Michael Spence also focused his intervention on the disruption of the supply chain. “It’s critical to note that supply chain congestion is far worse than anyone anticipated a year ago. It is not a passing fad, and the bottlenecks are severe, constituting a significant and approximate source of inflation. The risk, as central bankers will accurately warn you, is twofold. The first is rising prices, which are causing many to struggle to make ends meet. The other is that inflationary pressures become embedded, and once they do, even if supply-demand imbalances are removed, which is what we’re seeing now on a global scale, inflation remains, and you have to take fairly extreme measures on the monetary policy side to sort of reset those expectations,” he argued.
An Aging World population
Michael Spence who won the Nobel Prize for Economics in 2001, with George A. Akerlof and Joseph E. Stiglitz, for laying the foundations for the theory of markets with asymmetric information, believes that we’re in a very difficult situation. “In summary, a lot of things are going to happen. It’s going to be a rocky journey, and the global economy is going to be very difficult for the next two to three years,” he predicted.
He went on to say that one of the most pressing challenges is the world population’s ageing. “At this juncture, elderly societies produce 70 to 75 percent of global GDP, and dependency ratios are rapidly increasing.” They’re also rising in the context of at least some fiscal tightening. As a result, there are concerns about whether sufficient resources will be available to invest extensively in these longer-term transformations.”
Shifts in the labor markets
Michael Spence also called attention to the shift in labor markets. “One of the things we don’t understand, but it’s becoming increasingly clear as labor market behavior shifts dramatically. People are quitting the labor market, people are declining to perform particular occupations, and it’s happening all over the place, and it’s a huge contribution to the supply-side inflationary pressures we’re experiencing.”
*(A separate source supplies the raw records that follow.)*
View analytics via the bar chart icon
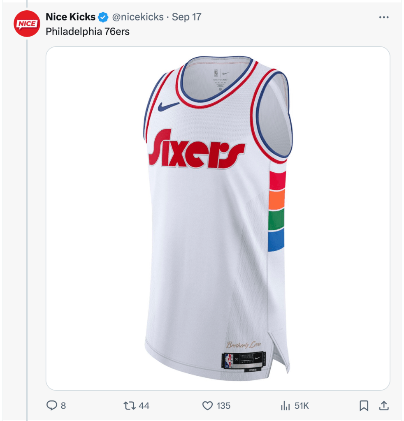 point(285,405)
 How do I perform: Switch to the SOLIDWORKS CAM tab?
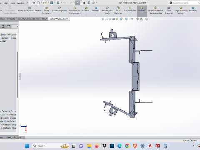(x=59, y=19)
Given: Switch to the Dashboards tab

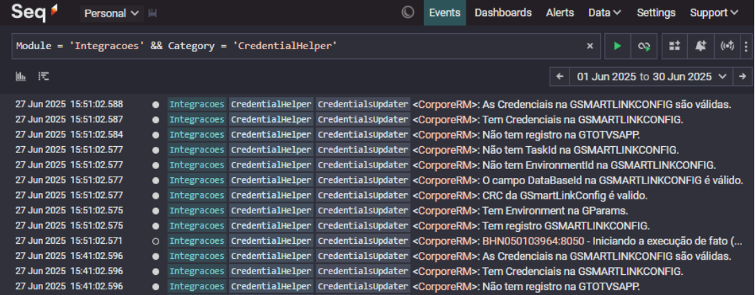Looking at the screenshot, I should tap(503, 12).
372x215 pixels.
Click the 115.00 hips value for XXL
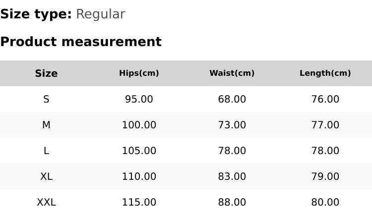[139, 202]
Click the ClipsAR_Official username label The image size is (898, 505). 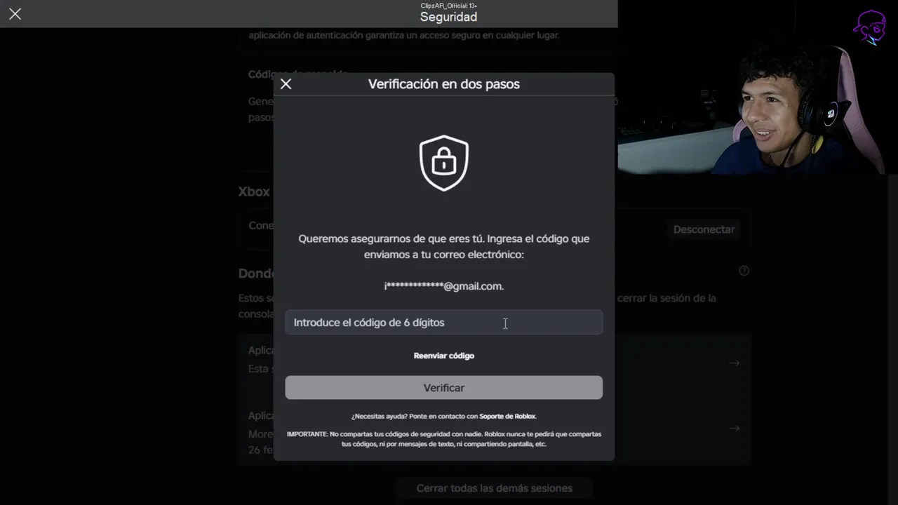tap(449, 5)
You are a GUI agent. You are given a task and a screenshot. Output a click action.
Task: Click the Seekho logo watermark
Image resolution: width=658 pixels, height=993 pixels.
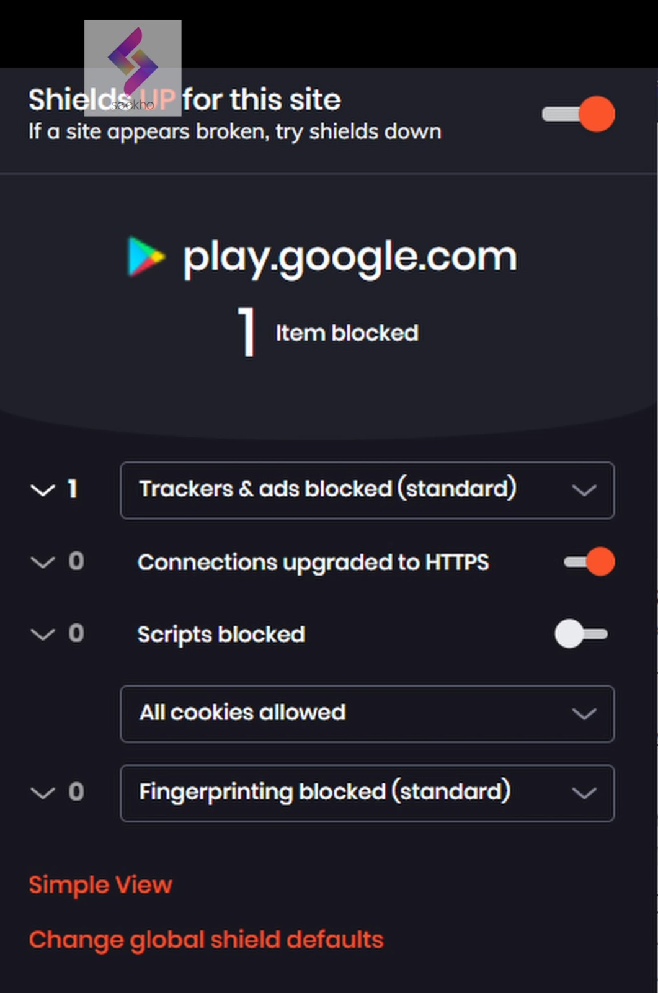click(133, 68)
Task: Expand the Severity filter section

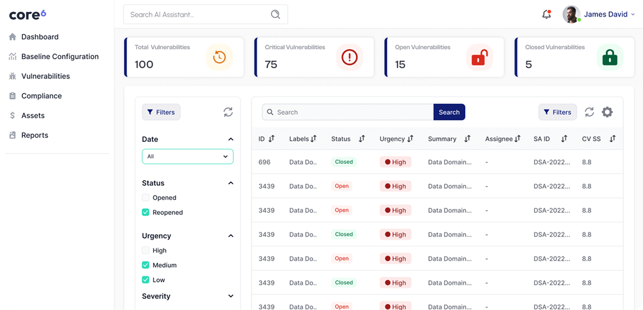Action: click(x=231, y=296)
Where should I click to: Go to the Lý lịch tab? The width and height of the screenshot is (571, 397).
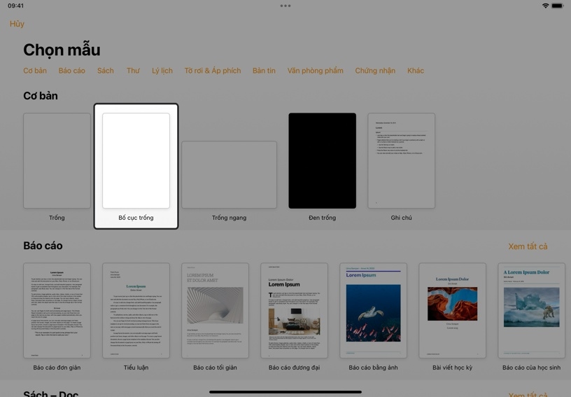(162, 71)
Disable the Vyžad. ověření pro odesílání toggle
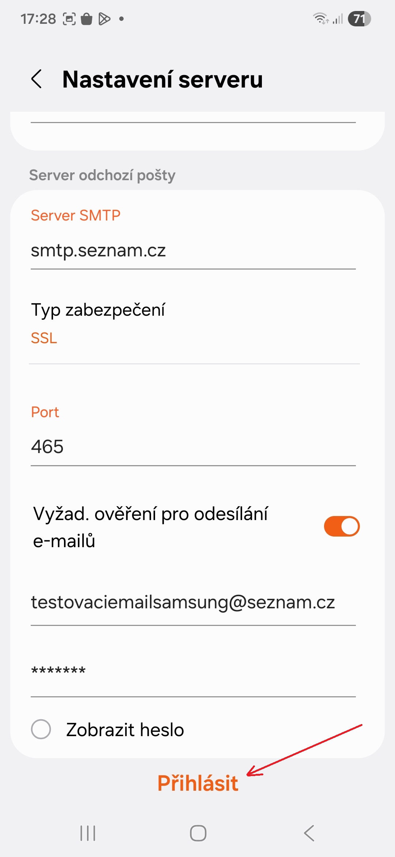This screenshot has height=857, width=395. [x=342, y=526]
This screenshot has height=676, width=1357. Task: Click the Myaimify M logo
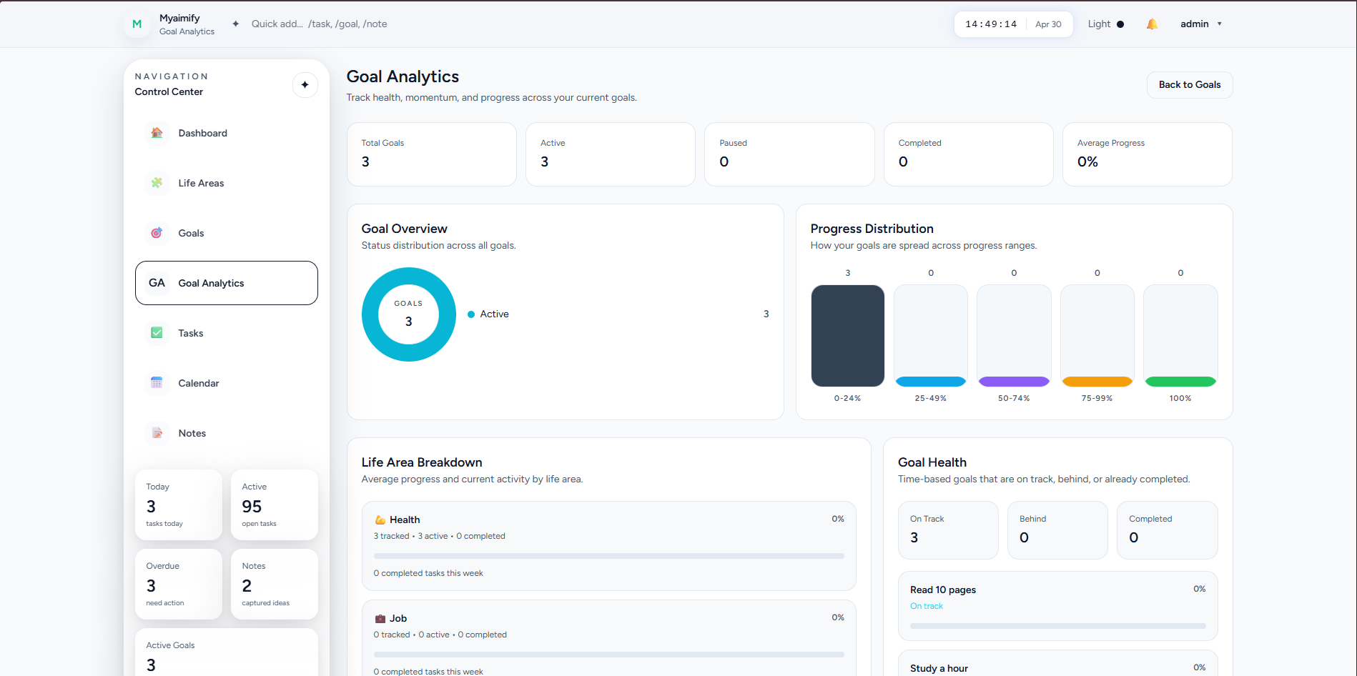[137, 24]
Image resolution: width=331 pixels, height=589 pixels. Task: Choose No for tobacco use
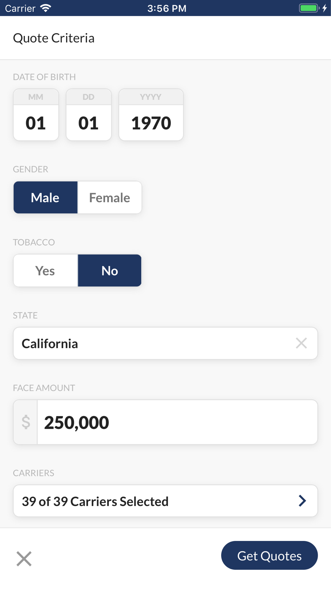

He claimed that the world now has less capacity that it did previously. “We now have millions of new middle-class consumers who have blown up the global economy on the demand side. We’ll live in a world that feels more supply restricted than before, and we won’t be able to rely on the arrival of millions and millions of new people to meet our productivity targets, so they’ll have to come from someplace else. This is what I call the Lewis turning point in the world economy,” Michael Spence stated. The Lewis turning point is a situation in economic development where surplus rural labor is fully absorbed into the manufacturing sector. This typically causes unskilled industrial real wages to rise. The term is named after economist W. Arthur Lewis.
Conflict in Ukraine
According to him, the conflict in Ukraine will force Europe to diversify away from its reliance on Russian fossil fuels.”This is not an economic argument. It’s a question of economic and energy security. “We live in a global economy that is subject to increasingly frequent and extreme shocks, from climate, pandemics, geopolitical tensions, and a variety of other sources, and the response will be a complete change in the architecture of global supply chains, driven a little or even more than a little by business decisions, because resilience has value in a high-shock environment. It will, however, be influenced by government policies. And you can see it happening all over the place,” he stated.